-------- Input

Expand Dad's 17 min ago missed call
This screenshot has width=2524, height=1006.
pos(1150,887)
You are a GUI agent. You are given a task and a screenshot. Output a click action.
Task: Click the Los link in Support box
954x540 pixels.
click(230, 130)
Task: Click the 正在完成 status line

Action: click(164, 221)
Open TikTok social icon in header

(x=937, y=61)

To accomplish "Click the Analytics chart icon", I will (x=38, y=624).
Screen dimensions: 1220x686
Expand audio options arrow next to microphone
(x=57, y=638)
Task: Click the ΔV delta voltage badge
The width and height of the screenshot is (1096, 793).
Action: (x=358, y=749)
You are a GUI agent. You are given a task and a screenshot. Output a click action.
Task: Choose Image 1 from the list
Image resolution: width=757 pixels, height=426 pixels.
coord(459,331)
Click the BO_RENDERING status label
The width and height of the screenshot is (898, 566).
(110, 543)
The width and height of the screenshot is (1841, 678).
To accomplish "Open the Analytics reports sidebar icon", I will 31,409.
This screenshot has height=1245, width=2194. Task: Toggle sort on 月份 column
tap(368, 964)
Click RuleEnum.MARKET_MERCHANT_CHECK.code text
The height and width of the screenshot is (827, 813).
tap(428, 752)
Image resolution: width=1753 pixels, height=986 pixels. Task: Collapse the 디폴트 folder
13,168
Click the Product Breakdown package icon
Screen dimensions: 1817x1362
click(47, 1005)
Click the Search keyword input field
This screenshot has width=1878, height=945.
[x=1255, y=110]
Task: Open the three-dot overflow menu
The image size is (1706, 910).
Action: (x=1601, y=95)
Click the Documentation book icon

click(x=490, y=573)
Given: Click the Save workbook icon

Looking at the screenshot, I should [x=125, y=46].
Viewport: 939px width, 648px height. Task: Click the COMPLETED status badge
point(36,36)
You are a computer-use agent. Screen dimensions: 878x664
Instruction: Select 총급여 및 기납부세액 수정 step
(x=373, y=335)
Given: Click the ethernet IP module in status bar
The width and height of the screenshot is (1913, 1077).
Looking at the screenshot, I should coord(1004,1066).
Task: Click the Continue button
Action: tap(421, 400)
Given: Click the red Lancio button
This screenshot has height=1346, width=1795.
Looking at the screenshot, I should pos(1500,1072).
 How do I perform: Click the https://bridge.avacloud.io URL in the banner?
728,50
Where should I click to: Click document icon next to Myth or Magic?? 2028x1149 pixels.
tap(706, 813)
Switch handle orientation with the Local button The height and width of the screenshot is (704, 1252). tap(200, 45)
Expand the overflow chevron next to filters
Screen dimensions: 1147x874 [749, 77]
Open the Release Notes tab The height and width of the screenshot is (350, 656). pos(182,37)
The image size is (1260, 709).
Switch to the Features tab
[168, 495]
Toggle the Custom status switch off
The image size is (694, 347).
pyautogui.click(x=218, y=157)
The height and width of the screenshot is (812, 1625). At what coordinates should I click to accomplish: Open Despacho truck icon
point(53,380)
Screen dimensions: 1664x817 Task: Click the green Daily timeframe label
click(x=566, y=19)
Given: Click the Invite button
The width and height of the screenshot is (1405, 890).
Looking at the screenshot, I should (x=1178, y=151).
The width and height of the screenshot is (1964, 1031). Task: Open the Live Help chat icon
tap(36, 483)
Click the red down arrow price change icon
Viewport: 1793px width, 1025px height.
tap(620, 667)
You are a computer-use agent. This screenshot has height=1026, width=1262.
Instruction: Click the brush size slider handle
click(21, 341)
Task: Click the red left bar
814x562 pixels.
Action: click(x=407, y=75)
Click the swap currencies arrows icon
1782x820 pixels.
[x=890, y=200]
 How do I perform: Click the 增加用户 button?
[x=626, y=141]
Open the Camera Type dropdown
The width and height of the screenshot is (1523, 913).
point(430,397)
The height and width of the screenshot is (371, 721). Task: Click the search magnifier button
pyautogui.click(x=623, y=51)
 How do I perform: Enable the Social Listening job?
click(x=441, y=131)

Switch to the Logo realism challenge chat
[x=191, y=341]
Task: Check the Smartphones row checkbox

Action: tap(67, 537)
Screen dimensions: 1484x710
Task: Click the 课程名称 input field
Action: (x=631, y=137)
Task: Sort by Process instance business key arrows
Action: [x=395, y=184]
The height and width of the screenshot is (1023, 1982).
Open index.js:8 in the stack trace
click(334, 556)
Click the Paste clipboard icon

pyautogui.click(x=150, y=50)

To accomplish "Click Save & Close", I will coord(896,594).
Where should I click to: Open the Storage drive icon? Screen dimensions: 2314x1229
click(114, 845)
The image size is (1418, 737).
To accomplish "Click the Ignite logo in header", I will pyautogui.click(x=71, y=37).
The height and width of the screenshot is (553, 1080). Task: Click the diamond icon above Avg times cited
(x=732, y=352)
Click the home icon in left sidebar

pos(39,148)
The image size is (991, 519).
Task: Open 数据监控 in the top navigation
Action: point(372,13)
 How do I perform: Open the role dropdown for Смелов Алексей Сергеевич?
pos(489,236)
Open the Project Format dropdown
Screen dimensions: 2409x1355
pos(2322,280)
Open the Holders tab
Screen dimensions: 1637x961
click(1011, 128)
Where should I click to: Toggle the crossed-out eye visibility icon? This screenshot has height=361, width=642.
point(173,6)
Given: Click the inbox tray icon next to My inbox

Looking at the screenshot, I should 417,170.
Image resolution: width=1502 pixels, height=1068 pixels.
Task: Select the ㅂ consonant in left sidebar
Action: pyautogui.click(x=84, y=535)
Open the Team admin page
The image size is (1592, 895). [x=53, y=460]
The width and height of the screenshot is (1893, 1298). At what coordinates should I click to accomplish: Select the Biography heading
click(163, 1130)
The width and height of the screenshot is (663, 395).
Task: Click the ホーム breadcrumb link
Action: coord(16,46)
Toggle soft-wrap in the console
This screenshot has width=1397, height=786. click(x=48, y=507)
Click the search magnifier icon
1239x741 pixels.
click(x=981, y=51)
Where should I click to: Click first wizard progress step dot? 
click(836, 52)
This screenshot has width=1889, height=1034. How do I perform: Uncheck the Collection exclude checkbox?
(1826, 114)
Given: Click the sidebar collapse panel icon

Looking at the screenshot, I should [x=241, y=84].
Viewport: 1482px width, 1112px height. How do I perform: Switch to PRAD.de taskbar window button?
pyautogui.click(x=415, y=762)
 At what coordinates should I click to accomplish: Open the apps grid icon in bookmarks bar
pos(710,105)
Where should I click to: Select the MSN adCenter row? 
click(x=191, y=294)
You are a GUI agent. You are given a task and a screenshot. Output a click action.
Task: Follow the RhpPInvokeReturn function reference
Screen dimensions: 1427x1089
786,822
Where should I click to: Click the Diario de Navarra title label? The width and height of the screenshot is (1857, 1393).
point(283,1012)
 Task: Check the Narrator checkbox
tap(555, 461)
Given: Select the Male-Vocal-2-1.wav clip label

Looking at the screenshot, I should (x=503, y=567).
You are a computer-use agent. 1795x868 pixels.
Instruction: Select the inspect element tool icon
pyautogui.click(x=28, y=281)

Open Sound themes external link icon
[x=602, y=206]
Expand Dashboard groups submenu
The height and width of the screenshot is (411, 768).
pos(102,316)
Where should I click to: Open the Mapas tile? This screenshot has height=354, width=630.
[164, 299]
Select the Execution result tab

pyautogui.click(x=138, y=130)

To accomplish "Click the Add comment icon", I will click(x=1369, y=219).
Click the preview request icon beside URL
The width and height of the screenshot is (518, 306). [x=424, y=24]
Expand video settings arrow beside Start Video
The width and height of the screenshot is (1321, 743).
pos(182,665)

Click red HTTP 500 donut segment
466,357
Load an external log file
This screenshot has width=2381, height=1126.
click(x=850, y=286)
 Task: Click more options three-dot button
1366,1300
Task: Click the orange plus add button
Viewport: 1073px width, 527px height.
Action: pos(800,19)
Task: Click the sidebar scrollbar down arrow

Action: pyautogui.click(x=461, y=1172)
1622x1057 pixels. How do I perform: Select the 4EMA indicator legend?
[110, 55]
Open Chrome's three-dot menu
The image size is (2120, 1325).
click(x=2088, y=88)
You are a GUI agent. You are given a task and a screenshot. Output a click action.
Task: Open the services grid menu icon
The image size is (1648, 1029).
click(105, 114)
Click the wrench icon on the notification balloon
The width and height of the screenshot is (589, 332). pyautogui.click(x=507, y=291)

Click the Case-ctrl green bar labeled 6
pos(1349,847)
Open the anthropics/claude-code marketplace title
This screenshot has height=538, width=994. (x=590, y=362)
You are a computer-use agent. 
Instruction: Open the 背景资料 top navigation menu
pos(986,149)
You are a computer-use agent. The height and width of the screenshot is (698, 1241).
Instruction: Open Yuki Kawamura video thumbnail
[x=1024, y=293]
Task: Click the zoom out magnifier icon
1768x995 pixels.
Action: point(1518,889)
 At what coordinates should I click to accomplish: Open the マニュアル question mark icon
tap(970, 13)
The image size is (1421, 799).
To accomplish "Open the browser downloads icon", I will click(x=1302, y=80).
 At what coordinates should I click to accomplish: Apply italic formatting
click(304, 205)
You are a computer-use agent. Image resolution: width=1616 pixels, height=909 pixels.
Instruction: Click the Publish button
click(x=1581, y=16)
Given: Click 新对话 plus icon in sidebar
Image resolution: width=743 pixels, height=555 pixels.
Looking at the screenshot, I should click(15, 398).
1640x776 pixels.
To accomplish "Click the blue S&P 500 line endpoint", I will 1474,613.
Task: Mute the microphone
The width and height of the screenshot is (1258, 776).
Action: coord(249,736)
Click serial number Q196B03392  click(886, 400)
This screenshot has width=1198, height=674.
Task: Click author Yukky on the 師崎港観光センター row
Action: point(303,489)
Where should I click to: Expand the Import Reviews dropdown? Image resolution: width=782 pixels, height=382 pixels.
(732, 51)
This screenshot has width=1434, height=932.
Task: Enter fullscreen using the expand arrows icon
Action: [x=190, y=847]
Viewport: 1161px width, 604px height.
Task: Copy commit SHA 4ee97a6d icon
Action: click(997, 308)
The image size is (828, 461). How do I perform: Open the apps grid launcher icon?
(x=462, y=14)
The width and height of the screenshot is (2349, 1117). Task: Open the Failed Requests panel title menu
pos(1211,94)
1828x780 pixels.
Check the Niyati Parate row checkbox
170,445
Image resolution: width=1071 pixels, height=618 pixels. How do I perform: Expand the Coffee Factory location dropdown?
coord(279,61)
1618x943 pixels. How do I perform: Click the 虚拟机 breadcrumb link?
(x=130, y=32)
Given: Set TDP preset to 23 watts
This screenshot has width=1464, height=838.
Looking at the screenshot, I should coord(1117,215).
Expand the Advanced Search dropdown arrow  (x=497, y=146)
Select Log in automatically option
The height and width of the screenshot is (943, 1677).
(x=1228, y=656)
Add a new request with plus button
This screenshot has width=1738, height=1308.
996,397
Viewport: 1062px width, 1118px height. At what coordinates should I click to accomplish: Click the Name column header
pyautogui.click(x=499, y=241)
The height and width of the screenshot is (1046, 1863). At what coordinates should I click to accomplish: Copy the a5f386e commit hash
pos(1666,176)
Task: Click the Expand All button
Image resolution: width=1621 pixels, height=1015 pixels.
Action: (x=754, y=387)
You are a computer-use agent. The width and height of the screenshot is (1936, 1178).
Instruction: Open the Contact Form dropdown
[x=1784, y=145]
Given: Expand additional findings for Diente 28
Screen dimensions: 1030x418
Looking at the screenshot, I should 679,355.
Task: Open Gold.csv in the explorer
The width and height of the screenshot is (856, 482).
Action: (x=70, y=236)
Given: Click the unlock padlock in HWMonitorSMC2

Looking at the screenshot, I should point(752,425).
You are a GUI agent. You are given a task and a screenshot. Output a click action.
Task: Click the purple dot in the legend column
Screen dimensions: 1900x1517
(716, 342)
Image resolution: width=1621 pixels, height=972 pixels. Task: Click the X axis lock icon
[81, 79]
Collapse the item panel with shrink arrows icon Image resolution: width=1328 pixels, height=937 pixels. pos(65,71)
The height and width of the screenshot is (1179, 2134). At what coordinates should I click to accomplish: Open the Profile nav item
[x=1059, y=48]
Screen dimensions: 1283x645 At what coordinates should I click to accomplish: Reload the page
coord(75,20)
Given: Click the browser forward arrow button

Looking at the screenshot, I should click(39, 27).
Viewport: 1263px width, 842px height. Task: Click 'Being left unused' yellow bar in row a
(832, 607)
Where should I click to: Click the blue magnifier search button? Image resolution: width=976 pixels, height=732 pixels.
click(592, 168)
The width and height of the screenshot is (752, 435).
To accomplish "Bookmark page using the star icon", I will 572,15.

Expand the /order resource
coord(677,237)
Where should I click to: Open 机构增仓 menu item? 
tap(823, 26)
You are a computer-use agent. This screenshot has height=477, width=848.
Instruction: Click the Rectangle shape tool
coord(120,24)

----------------

**The problem**
Where a line in the records above contains the word "Analytics", copy that line.

**Result**
To accomplish "Click the Analytics chart icon", I will (x=38, y=624).
To accomplish "Open the Analytics reports sidebar icon", I will 31,409.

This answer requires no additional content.